Especially, with \({g(z)={1}/{\exp (z)-1}}\), we have:

$$ \partial_{\theta_2}X_{2N} (\theta_1,\theta_2) = -\cos(\theta_1) \mathrm{Re}\left(g^{(2N-1)}(-\alpha +i\theta_2)\right) \\\shoveright{\qquad\text{for}\enskip N > 0\:,} \\ \partial_{\theta_2}X_{2N+1}(\theta_1,\theta_2) = \sin(\theta_1) \mathrm{Im}\left(g^{(2N)}(-\alpha +i\theta_2)\right)\\\qquad \text{for}\enskip N\geq 0\:. $$

Now, around the real axis, the main term in the asymptotic expansion of \({g^{(n)}(z)}\) as n goes to infinity is given by the derivative of the polar term \({1/z}\) in the Laurent expansion of g at 0.

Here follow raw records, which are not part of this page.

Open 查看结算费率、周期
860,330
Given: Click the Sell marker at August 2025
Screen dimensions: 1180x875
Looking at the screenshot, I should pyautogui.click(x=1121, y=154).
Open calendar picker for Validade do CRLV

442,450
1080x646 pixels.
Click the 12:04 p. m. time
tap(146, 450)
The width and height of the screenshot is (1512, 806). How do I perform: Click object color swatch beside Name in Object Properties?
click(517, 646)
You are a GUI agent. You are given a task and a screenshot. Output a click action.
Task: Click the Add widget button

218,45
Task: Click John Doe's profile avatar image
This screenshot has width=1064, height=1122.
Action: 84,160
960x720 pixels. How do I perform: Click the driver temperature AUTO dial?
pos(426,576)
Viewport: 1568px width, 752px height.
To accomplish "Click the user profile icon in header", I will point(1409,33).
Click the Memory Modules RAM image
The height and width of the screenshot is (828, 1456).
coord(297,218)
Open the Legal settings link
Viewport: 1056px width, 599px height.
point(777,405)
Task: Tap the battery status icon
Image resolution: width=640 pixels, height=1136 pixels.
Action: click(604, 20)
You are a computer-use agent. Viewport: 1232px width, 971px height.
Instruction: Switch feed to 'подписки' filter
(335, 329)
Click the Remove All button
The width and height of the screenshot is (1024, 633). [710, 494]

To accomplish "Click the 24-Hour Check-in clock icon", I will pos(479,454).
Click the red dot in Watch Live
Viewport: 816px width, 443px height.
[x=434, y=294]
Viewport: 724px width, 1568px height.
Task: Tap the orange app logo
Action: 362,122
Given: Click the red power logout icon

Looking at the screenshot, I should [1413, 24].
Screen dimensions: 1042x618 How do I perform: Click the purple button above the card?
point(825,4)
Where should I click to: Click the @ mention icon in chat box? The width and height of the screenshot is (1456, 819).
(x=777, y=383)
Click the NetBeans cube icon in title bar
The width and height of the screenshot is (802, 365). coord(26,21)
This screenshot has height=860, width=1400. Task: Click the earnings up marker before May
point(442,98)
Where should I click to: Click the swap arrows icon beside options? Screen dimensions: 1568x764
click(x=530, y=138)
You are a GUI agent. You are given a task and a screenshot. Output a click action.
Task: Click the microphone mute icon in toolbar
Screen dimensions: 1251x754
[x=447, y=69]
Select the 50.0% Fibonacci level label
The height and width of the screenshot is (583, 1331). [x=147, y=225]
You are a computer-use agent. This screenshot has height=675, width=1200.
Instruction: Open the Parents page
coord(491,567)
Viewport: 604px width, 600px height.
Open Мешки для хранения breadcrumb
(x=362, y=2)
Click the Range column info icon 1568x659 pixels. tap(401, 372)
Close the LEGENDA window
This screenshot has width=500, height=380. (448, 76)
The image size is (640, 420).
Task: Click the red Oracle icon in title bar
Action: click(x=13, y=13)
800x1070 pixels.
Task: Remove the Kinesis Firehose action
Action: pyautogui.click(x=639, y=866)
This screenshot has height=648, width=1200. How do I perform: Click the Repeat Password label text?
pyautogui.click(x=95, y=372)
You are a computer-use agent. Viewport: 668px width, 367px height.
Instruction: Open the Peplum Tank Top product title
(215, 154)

Indeed, we consider the function \({h(z)=g(z)-1/z}\) which is real analytic and admits an analyticity width of size \({2\pi}\) around the real axis. Hence, Cauchy estimates ensure that for n large enough and z in the strip of width π around the real axis, the derivative \({h^{(n)}(z)}\) becomes negligible with respect to the derivative of \({1/z}\).

Consequently, \({g^{(n)}(z)}\) is equivalent to \({(-1)^n n!/z^{n+1}}\) as n goes to infinity for z in the strip of width π around the real axis.

Hence, the remainder \({\partial_{\theta_2}X_N (\theta_1,\theta_2)}\) has a size of order \({{(N-1)!}/{\alpha^N}}\) for N large. This latter estimate cannot be improved, since \({\partial_{\theta_2}X_{2N}(\pi, 0)}\) and \( \partial_{\theta_2}X_{2N+1}({\pi}/{2},\alpha\tan({\pi}/{4N+2})) \) admit the same size of order \({(N-1)!}/{\alpha^N}\) for N large.

Now, we can make a “summation at the smallest term” as in Sect. “The Case of a Single Frequency System” to obtain an optimal normalization with an exponentially small remainder.